Did you look at https://leanprover.github.io/theorem_proving_in_lean/ and https://leanprover.github.io/logic_and_proof/?

view this post on Zulip mindwarelab (Apr 26 2019 at 19:15):

Thanks for replying to me so quickly. Yes, I have taken a look and I have currently open, but, I found it extremely hard to reconcile how to do it with what I know anyway. It is far from anything I ever programmed with. A simple, modus pones p and (p->q)->q, seems so complex. (that's a bit my feedback as not used to this kind of proof technologies.)

view this post on Zulip Johan Commelin (Apr 26 2019 at 19:17):

@mindwarelab I don't understand exactly what kind of examples you are looking for. Also, experience has showed this community that it depends very much on your background how we should help you. Are you a mathematician or a computer scientist?

view this post on Zulip Johan Commelin (Apr 26 2019 at 19:18):

Do you want:

lemma tautology (X : Type) (x : X) : x = x := rfl

view this post on Zulip mindwarelab (Apr 26 2019 at 19:21):

I am a Bsc. computer science, so my approach is more C style approach to the problems, but I understand this is more a mathematician tool.

I am trying to write the rule of inference of modus pones as I do on paper, so extract the premises and then arrive at a conclusion.

view this post on Zulip Johan Commelin (Apr 26 2019 at 19:22):

Just post some code, we'll give feedback

view this post on Zulip Kevin Buzzard (Apr 26 2019 at 19:22):

Are these examples http://wwwf.imperial.ac.uk/~buzzard/xena/html/source/M1F_introduction/prop_exercises.html of any use?

view this post on Zulip Johan Commelin (Apr 26 2019 at 19:23):

Weren't those written by a mathematician, for mathematicians? :grinning:

view this post on Zulip Kevin Buzzard (Apr 26 2019 at 19:23):

Right. And Theorem Proving In Lean was written by computer scientists for computer scientists.

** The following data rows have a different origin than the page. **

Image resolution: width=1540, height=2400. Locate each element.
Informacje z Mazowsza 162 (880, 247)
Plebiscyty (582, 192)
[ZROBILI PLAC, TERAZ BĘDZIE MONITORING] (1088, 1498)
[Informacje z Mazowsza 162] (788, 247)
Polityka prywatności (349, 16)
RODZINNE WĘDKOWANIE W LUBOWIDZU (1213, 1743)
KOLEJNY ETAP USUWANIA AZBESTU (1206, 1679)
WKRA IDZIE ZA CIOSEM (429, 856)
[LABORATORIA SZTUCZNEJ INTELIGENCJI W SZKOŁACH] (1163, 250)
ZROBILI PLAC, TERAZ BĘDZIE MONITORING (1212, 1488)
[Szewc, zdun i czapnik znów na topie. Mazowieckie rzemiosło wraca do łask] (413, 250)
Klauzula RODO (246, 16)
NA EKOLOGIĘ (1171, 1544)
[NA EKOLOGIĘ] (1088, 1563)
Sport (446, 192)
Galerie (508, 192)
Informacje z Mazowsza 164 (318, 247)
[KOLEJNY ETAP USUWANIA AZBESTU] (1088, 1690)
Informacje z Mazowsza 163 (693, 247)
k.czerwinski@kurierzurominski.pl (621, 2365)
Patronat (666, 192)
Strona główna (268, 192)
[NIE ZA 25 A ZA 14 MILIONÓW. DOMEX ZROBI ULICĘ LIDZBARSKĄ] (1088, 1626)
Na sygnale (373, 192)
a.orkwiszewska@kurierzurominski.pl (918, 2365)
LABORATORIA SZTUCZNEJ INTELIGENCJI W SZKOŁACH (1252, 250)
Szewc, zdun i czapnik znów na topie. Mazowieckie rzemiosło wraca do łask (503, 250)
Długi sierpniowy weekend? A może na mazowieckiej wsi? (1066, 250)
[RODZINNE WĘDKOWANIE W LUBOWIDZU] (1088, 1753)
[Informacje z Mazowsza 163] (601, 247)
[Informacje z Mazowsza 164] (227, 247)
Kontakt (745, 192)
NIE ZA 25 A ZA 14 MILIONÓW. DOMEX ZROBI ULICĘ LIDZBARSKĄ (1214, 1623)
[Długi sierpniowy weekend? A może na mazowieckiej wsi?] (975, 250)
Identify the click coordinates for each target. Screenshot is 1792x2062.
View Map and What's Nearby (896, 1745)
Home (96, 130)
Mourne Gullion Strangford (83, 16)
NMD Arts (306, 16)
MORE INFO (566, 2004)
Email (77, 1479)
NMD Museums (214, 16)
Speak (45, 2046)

view this post on Zulip Kevin Buzzard (Apr 26 2019 at 19:24):

So somehow those are the two options available.

view this post on Zulip Johan Commelin (Apr 26 2019 at 19:24):

Fair enough

view this post on Zulip mindwarelab (Apr 26 2019 at 19:24):

Just post some code, we'll give feedback

theorem prop_1 : A ∧ (A → B) → B := sorry
in pseudo code i would write premise1 = A, premise2 = A->B, conclusion = B I am struggluing to chope down some actual LEAN code.

view this post on Zulip Johan Commelin (Apr 26 2019 at 19:24):

@mindwarelab have you had a course on functional programming (Haskell and such)?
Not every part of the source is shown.